[Consignes]:
(1) D’après le portrait de Frédéric Couchet, quelle association a-t-il fondée il y a vingt ans, et dans quel but ?
(2) Résumez en deux phrases le portrait de Frédéric Couchet.
(3) Rédigez la suite du portrait de Frédéric Couchet à partir de sa dernière ligne.

Portrait

Frédéric Couchet
/ Hyper activiste

Lundi 14 novembre 2016 - 16:04 | Mis à jour le Samedi 19 novembre 2016 - 16:56

Linda Maziz 

Geek. Il y a vingt ans, il a fondé l’April, pour promouvoir et défendre le logiciel libre. Aujourd’hui, insatiable défenseur de la liberté, de l’égalité et de la fraternité, il s’est mis en quête d’une nouvelle cause dans laquelle s’investir.
Frédéric Couchet.
Frédéric Couchet.

[Données fournies]:
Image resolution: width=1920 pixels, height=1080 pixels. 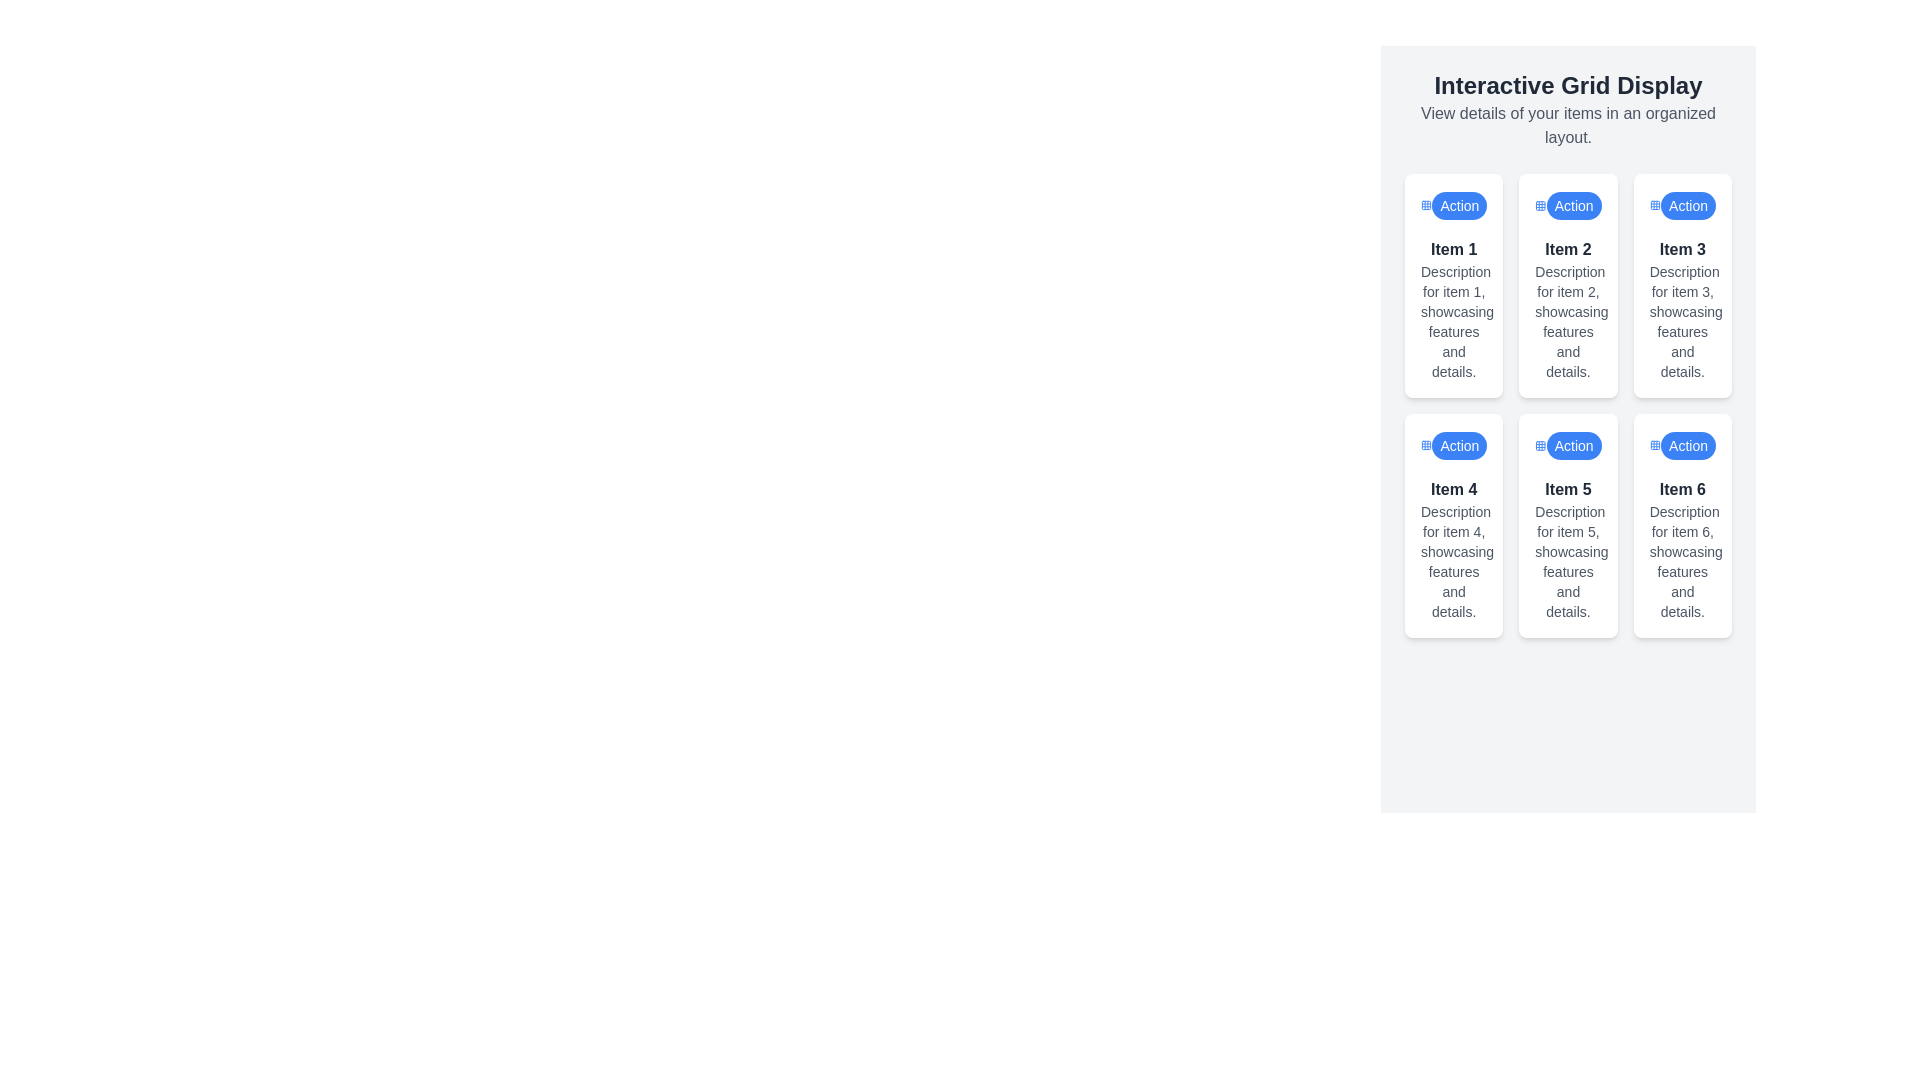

==

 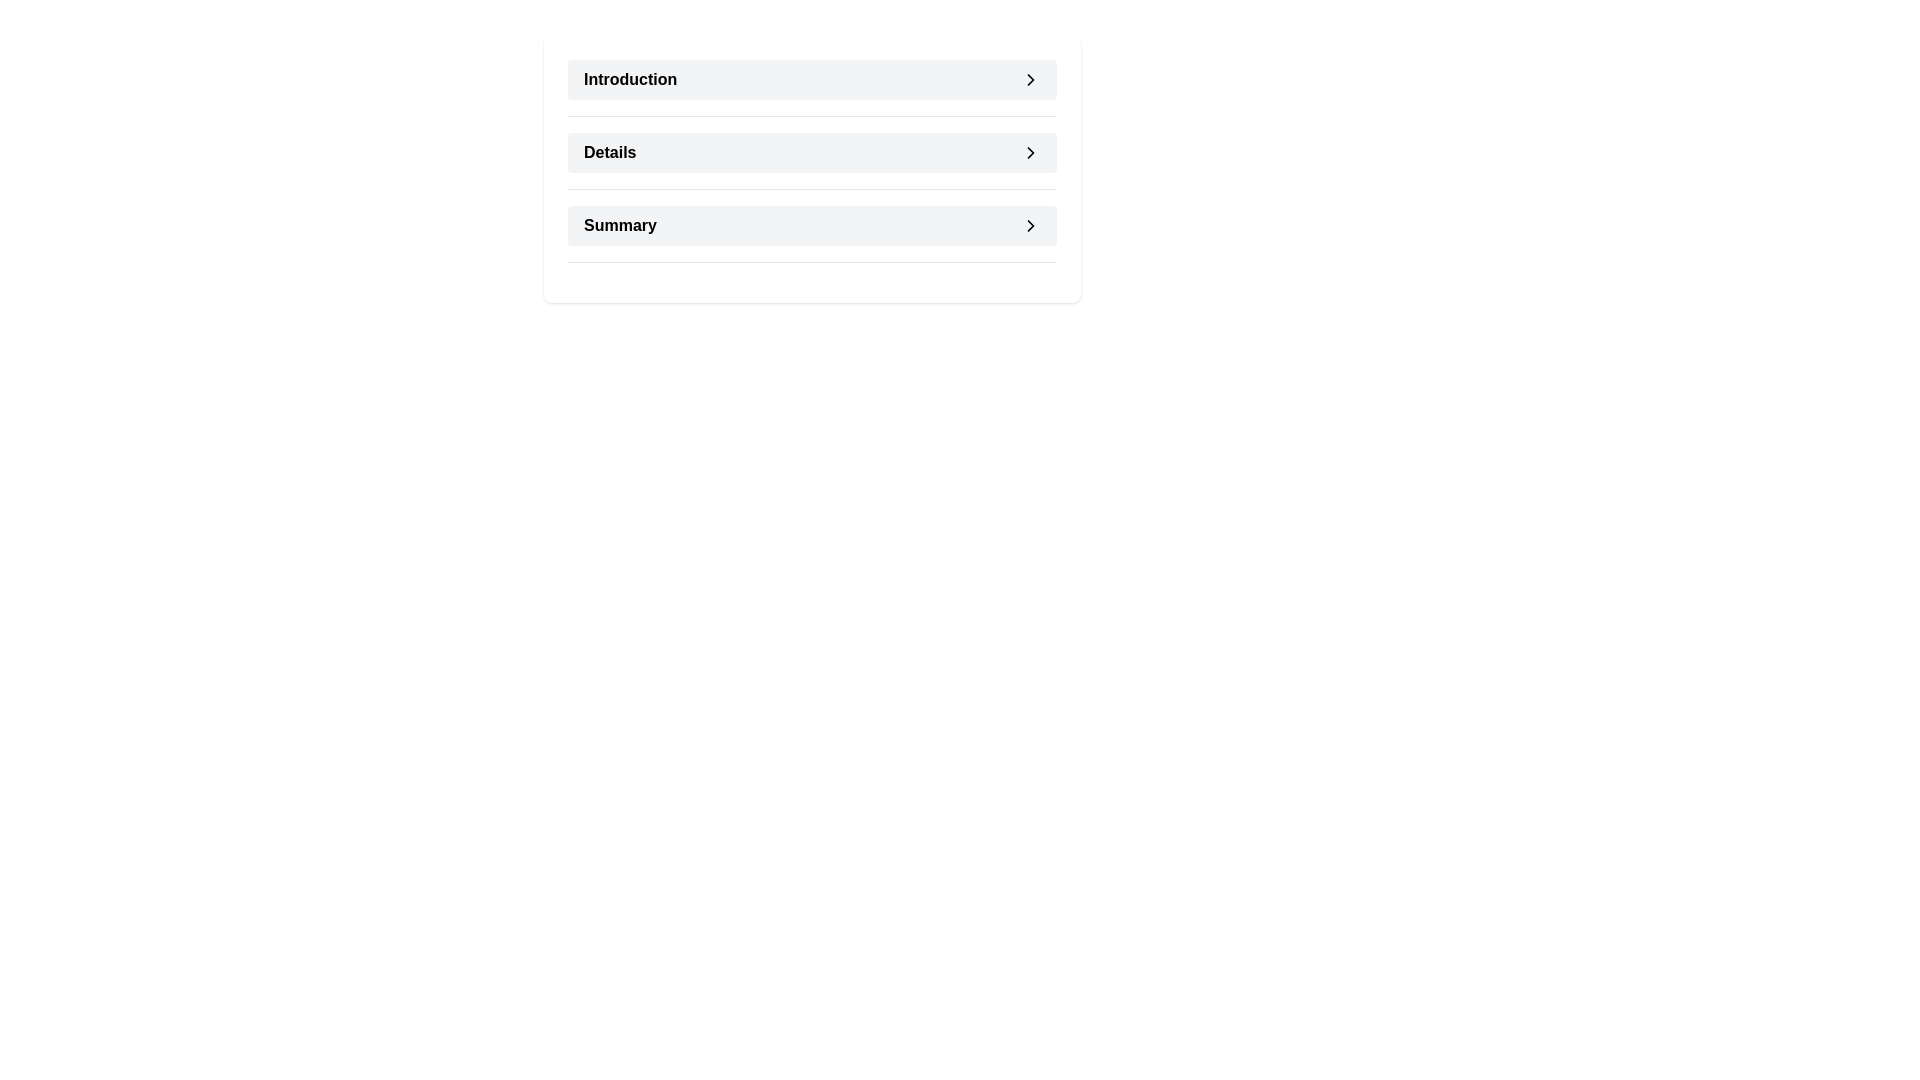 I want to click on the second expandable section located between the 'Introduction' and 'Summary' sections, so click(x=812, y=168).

==

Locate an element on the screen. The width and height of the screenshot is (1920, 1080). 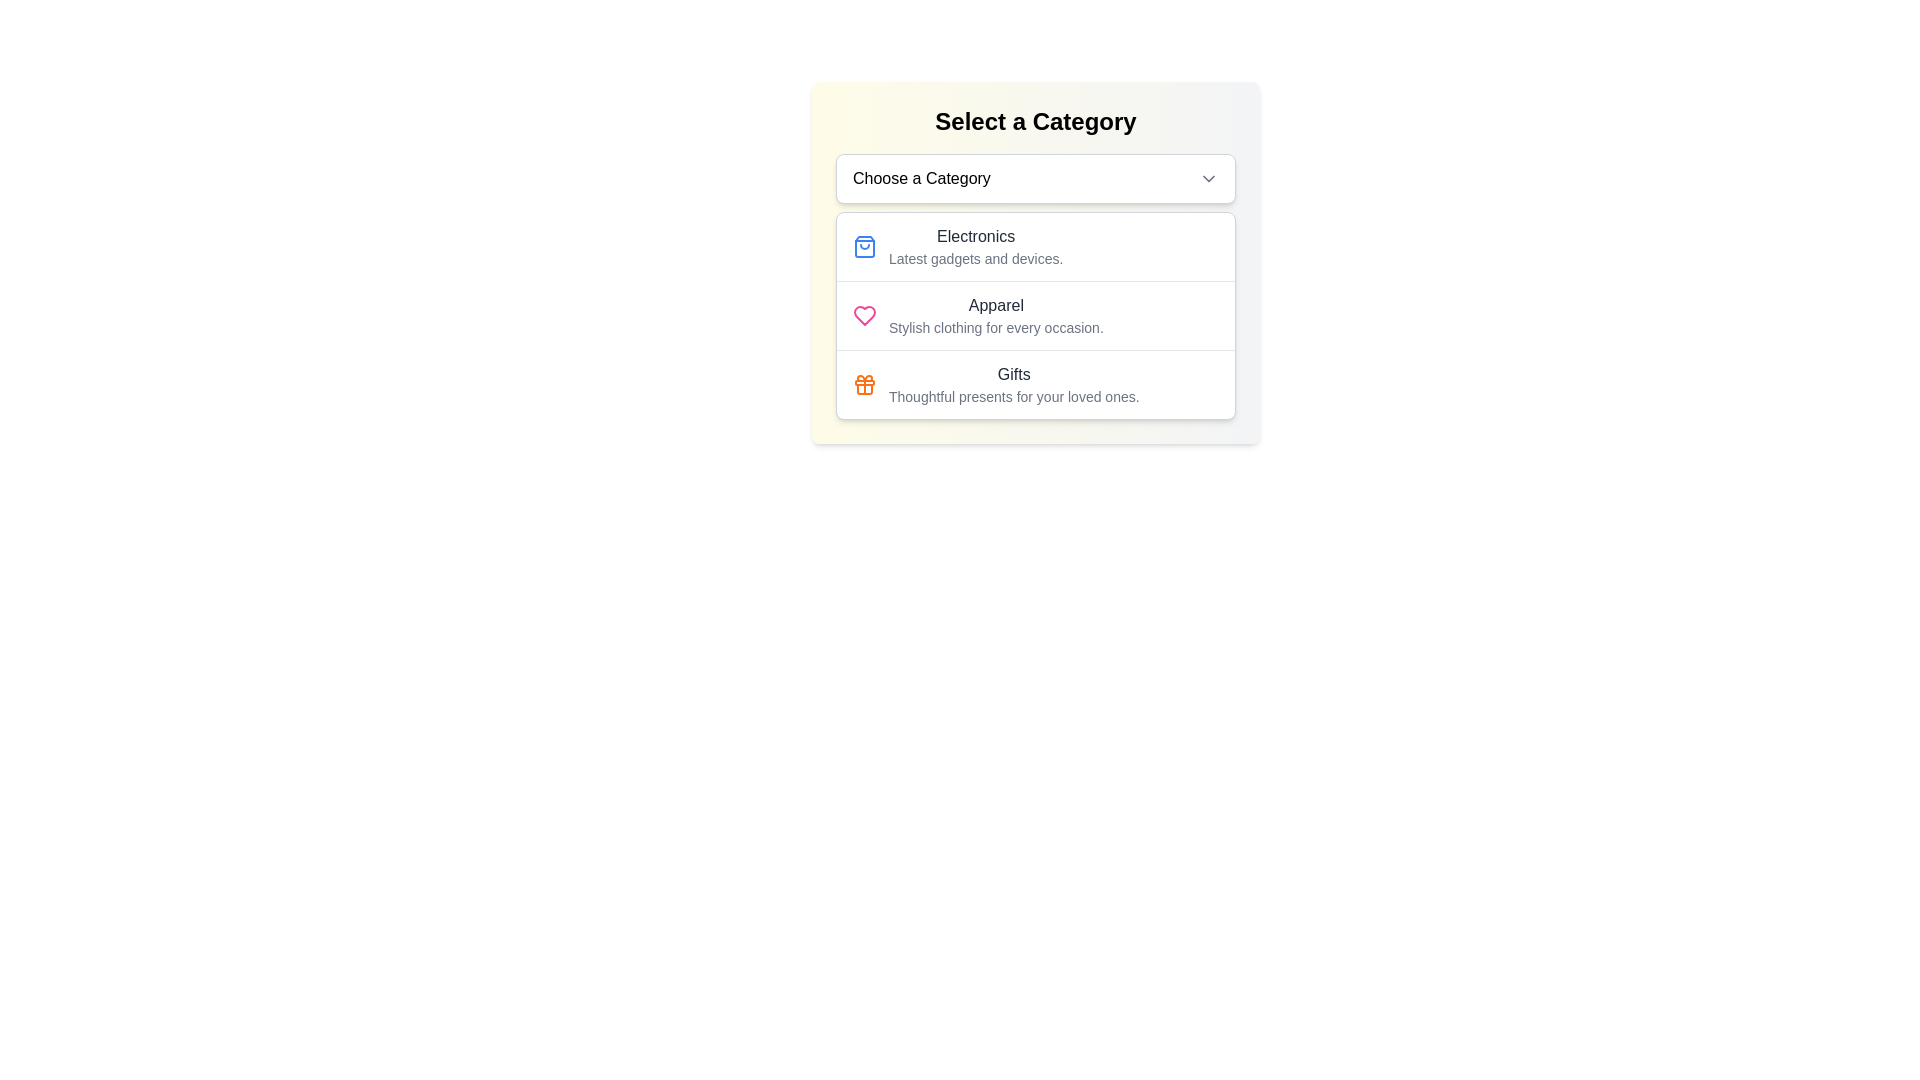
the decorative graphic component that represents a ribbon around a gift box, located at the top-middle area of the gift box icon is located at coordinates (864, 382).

[Réponses par consigne]:
(1) Il a fondé l’April pour promouvoir et défendre le logiciel libre.

(2) Frédéric Couchet a fondé l’April il y a vingt ans pour promouvoir et défendre le logiciel libre. Insatiable défenseur de la liberté, de l’égalité et de la fraternité, il s’est aujourd’hui mis en quête d’une nouvelle cause dans laquelle s’investir.

(3)
« Parle-moi de tes enthousiasmes du moment. » C’est ainsi que depuis une semaine Frédéric Couchet s’adresse à ses proches. Depuis qu’il s’est « mis en mode ouverture d’esprit » et en tête de récolter « des idées auxquelles contribuer », avec l’envie d’être inspiré par d’autres causes, « d’autres ikigaï comme on dit en japonais », que celle qui anime cet activiste depuis vingt ans. L’activisme, pour ce geek de 46 ans, c’est « une valeur humaine essentielle », mais c’est aussi un état d’esprit, une philosophie et un besoin. Celui « de se rendre utile », « d’améliorer les choses », « d’avoir un impact sur la société ». De belles paroles qui sont loin de n’être qu’une simple déclaration d’intention. Changer le monde, il s’y attelle depuis 1996, année où il a créé l’April, pour promouvoir et défendre le logiciel libre, qui n’est rien de moins qu’une déclinaison des principes républicains appliqués au numérique. « Parce que le logiciel libre, c’est la Liberté, celle d’utiliser le logiciel, de comprendre son fonctionnement, de le modifier et de le redistribuer. C’est aussi l’Égalité, parce que tout le monde a les mêmes droits et c’est la Fraternité, parce que le but, c’est le partage et la coopération. »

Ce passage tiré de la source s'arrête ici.